* **DATA FOR REVIEW**

- Opening Delimiter -

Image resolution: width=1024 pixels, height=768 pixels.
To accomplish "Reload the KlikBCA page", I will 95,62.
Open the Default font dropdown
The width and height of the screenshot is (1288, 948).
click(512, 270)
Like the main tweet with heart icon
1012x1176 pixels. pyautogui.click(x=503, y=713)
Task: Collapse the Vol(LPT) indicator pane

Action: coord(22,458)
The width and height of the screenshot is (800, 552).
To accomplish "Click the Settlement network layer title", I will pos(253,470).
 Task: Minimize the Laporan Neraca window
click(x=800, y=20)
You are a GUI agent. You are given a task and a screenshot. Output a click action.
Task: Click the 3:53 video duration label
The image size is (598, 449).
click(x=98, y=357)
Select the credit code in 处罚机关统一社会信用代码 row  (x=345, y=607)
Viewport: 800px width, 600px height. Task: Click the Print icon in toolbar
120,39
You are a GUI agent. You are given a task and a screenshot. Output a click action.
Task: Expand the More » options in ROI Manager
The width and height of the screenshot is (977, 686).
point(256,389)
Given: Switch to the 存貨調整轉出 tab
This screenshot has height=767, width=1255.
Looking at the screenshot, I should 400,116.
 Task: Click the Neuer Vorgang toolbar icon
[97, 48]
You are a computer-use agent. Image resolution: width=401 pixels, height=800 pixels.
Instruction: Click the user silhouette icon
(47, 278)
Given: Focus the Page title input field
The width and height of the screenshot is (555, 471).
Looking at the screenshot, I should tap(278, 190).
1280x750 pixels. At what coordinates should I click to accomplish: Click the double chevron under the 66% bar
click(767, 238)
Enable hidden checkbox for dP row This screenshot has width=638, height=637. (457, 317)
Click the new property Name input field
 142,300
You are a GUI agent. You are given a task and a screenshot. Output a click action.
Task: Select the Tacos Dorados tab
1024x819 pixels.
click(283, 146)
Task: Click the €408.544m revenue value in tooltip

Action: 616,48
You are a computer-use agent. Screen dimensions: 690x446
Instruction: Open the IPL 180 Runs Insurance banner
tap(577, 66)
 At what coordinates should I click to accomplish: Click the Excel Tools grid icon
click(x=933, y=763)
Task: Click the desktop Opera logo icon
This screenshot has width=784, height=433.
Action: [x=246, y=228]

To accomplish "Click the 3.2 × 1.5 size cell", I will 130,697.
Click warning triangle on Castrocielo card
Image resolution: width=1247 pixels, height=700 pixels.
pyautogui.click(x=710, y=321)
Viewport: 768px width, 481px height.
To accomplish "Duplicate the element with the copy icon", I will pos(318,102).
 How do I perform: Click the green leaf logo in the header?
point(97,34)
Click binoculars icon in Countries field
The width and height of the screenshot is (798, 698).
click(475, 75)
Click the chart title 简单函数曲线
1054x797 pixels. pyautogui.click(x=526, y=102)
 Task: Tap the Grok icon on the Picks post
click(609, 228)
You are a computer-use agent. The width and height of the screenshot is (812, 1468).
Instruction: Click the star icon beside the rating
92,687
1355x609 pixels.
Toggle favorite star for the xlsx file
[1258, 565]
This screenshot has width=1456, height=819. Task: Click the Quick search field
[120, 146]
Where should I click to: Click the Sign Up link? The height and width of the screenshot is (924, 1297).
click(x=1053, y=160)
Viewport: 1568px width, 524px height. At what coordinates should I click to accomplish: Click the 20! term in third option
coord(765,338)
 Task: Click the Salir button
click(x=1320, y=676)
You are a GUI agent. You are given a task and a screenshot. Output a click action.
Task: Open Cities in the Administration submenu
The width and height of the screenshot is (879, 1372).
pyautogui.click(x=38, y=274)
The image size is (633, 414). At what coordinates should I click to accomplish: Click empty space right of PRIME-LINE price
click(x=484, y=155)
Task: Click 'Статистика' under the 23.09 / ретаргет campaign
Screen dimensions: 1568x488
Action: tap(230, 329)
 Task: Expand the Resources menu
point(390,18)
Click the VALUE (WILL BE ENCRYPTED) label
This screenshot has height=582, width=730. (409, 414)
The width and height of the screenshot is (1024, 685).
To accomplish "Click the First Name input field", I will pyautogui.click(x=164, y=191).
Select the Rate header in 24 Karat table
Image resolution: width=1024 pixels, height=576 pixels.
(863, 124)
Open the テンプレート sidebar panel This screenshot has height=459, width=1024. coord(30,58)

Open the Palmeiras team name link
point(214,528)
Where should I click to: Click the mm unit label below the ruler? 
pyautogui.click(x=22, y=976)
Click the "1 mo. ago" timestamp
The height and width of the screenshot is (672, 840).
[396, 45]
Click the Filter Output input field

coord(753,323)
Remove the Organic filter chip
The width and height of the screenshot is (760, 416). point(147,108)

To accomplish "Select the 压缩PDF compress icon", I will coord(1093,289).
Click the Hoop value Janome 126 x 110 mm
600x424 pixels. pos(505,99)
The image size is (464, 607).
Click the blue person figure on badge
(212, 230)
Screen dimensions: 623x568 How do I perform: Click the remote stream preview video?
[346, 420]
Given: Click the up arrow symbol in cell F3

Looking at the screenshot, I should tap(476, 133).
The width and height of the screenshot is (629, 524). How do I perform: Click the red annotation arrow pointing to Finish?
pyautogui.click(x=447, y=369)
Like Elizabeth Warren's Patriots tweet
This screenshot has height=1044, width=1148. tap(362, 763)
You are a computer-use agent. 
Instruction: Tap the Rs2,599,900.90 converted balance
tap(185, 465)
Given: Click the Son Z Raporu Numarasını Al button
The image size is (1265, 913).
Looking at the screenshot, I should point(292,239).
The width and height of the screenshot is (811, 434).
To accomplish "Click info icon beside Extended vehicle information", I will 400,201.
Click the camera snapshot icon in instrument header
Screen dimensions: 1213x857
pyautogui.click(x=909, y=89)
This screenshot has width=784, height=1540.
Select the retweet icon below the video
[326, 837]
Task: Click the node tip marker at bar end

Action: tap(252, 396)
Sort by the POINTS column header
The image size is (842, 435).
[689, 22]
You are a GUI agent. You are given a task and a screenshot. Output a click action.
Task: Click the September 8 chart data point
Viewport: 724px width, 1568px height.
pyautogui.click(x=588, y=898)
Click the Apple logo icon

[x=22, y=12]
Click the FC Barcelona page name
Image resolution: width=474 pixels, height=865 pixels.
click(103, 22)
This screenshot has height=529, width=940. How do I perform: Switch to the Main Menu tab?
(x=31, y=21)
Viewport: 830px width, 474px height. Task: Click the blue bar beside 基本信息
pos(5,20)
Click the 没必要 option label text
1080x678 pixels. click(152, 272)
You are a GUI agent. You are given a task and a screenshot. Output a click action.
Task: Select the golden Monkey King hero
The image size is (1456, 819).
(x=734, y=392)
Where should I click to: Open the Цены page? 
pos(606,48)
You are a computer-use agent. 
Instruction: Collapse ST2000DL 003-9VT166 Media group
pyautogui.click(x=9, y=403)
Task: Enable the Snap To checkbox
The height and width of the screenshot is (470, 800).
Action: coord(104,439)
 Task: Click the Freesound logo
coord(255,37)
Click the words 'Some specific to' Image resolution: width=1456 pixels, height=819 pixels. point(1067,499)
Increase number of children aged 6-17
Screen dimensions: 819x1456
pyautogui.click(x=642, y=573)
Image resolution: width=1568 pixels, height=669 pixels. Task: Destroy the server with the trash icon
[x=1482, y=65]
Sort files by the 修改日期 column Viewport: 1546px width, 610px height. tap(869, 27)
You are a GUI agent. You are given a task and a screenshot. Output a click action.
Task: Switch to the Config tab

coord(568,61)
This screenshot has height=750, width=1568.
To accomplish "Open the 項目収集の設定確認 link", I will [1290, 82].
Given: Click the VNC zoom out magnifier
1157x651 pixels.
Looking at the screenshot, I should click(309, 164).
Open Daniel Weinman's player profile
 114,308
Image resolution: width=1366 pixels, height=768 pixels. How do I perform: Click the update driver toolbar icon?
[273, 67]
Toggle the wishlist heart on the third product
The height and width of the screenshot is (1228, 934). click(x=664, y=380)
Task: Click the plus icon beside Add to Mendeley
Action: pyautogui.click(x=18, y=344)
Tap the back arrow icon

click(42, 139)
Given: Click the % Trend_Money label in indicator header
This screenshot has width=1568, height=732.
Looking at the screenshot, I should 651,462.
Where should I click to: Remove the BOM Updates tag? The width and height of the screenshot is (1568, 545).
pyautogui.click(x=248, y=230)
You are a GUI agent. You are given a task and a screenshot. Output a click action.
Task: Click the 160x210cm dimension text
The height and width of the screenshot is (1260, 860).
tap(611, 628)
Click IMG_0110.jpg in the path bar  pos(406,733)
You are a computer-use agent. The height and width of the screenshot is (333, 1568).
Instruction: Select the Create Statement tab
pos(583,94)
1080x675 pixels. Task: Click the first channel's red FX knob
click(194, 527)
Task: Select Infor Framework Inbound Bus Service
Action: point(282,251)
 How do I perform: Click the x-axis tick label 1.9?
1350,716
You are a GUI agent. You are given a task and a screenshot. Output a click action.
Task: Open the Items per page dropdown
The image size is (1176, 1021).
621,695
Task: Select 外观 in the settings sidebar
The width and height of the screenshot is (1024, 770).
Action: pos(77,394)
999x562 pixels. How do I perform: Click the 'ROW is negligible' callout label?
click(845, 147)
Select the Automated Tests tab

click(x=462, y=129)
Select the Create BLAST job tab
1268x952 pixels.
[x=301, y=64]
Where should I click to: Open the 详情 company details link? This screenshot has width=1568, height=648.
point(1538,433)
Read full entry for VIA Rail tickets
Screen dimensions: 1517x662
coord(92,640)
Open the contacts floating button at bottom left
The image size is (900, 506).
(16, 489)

- Closing Delimiter -

* **THE PROBLEM**
Copy out each line of the data above, exactly, if it lies between the line holding "You are a computer-use agent. Screen" and the line holding "Viewport: 768px width, 481px height.", inclusive; copy no other line.

* **ANSWER SECTION**
You are a computer-use agent. Screen dimensions: 690x446
Instruction: Open the IPL 180 Runs Insurance banner
tap(577, 66)
 At what coordinates should I click to accomplish: Click the Excel Tools grid icon
click(x=933, y=763)
Task: Click the desktop Opera logo icon
This screenshot has width=784, height=433.
Action: [x=246, y=228]

To accomplish "Click the 3.2 × 1.5 size cell", I will 130,697.
Click warning triangle on Castrocielo card
Image resolution: width=1247 pixels, height=700 pixels.
pyautogui.click(x=710, y=321)
Viewport: 768px width, 481px height.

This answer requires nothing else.